* [YOUR OBJECTIVE]
Produce the lines from the one containing "Task: Collapse the Computer tree node" through the end of the material exactly as they appear, both ends included, and leave the pictures out.
■ ■ ■ ■ ■ ■ ■
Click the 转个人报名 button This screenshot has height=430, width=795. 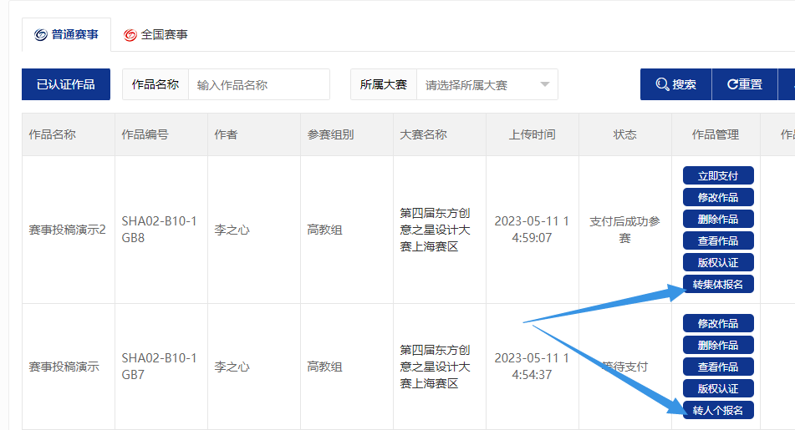point(718,410)
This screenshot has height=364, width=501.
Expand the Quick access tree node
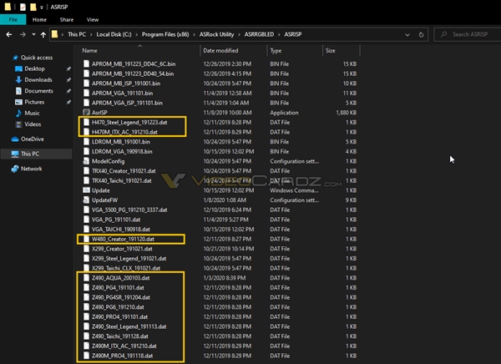click(x=5, y=58)
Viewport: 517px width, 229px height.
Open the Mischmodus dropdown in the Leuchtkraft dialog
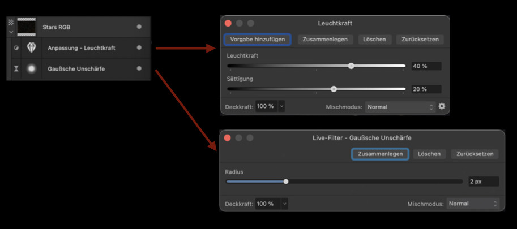coord(400,106)
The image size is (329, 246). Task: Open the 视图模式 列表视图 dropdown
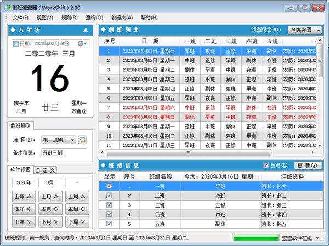point(305,30)
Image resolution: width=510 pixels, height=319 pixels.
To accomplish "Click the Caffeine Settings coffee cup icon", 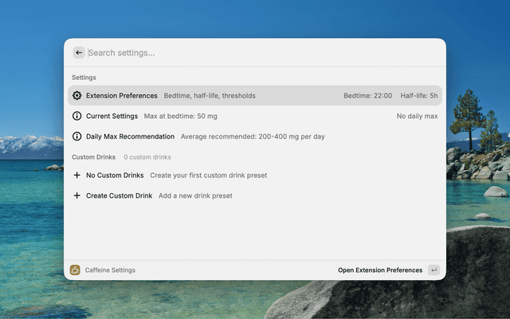I will (x=75, y=270).
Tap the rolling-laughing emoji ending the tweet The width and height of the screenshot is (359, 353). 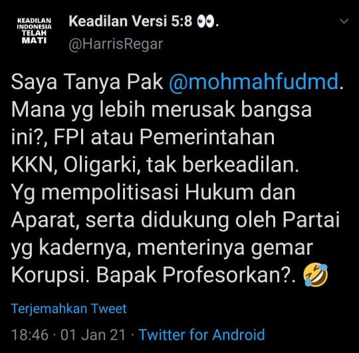point(316,275)
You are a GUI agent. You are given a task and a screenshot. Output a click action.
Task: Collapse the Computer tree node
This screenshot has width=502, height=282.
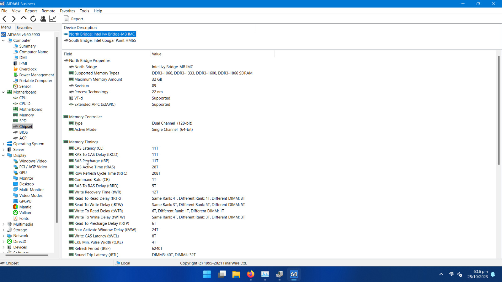(3, 40)
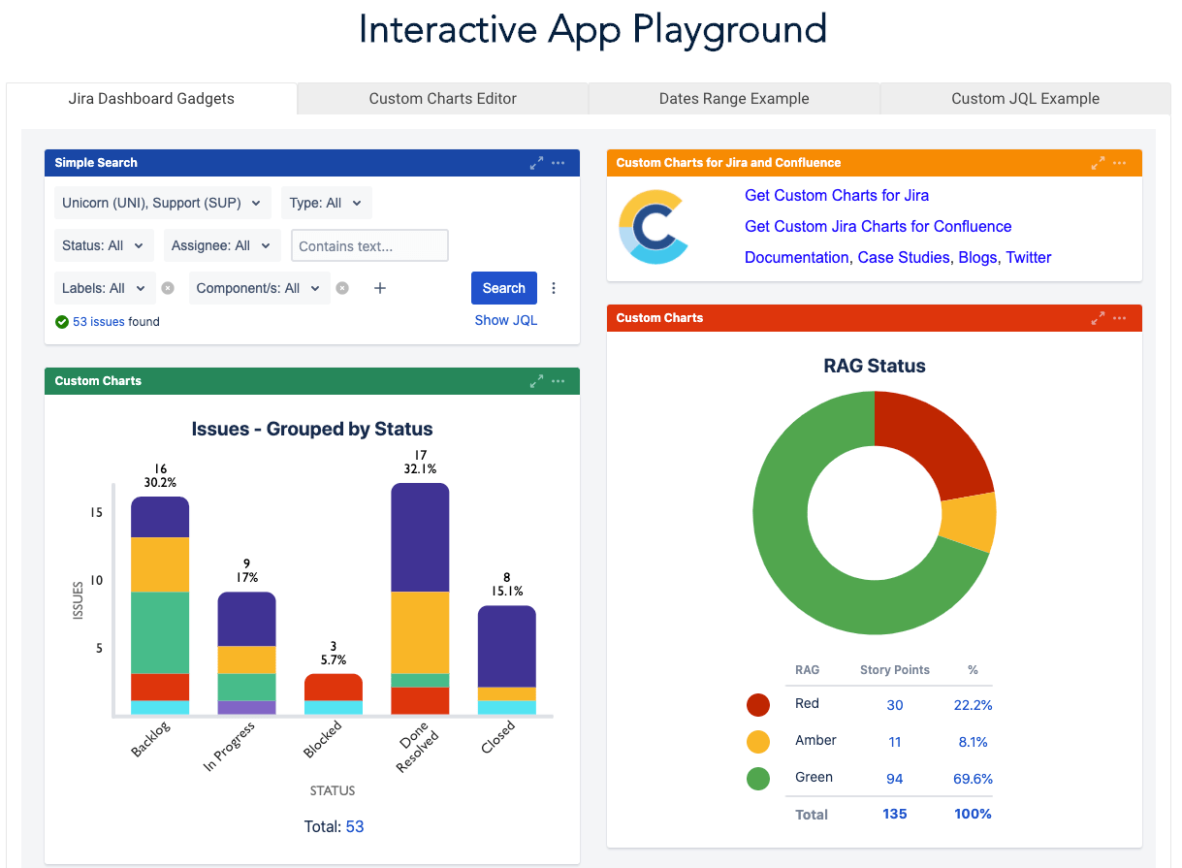Click the Show JQL link
Image resolution: width=1182 pixels, height=868 pixels.
pyautogui.click(x=505, y=320)
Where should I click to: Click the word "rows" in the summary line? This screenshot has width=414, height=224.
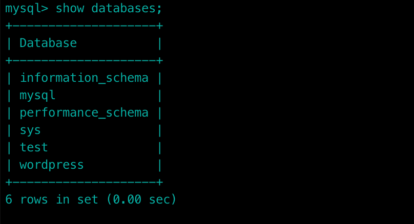tap(34, 200)
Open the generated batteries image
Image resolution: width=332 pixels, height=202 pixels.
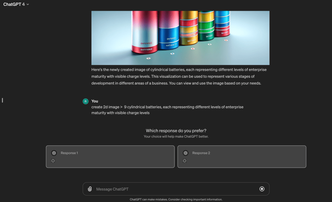pos(180,38)
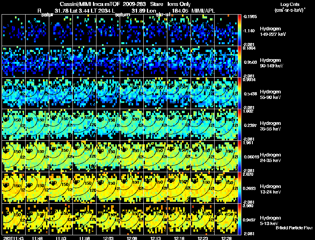The image size is (315, 240).
Task: Click the 283T11:43 start time label
Action: click(x=12, y=238)
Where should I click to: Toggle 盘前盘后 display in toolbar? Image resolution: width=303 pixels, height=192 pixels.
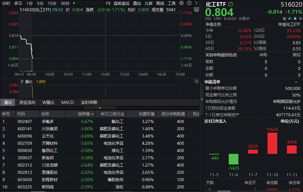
■ ■ ■ ■ ■ ■ ■
* [RESPONSE TO THE TASK]
Task: Collapse the Computer tree node
This screenshot has width=502, height=282.
(3, 40)
Click the Show JQL link
Image resolution: width=1182 pixels, height=868 pixels.
pyautogui.click(x=505, y=320)
Where should I click to: Click the word "rows" in the summary line? This screenshot has width=414, height=224.
tap(34, 200)
Open the generated batteries image
Image resolution: width=332 pixels, height=202 pixels.
pos(180,38)
The image size is (315, 240).
Task: Click the 283T11:43 start time label
Action: click(x=12, y=238)
Where should I click to: Toggle 盘前盘后 display in toolbar? Image resolution: width=303 pixels, height=192 pixels.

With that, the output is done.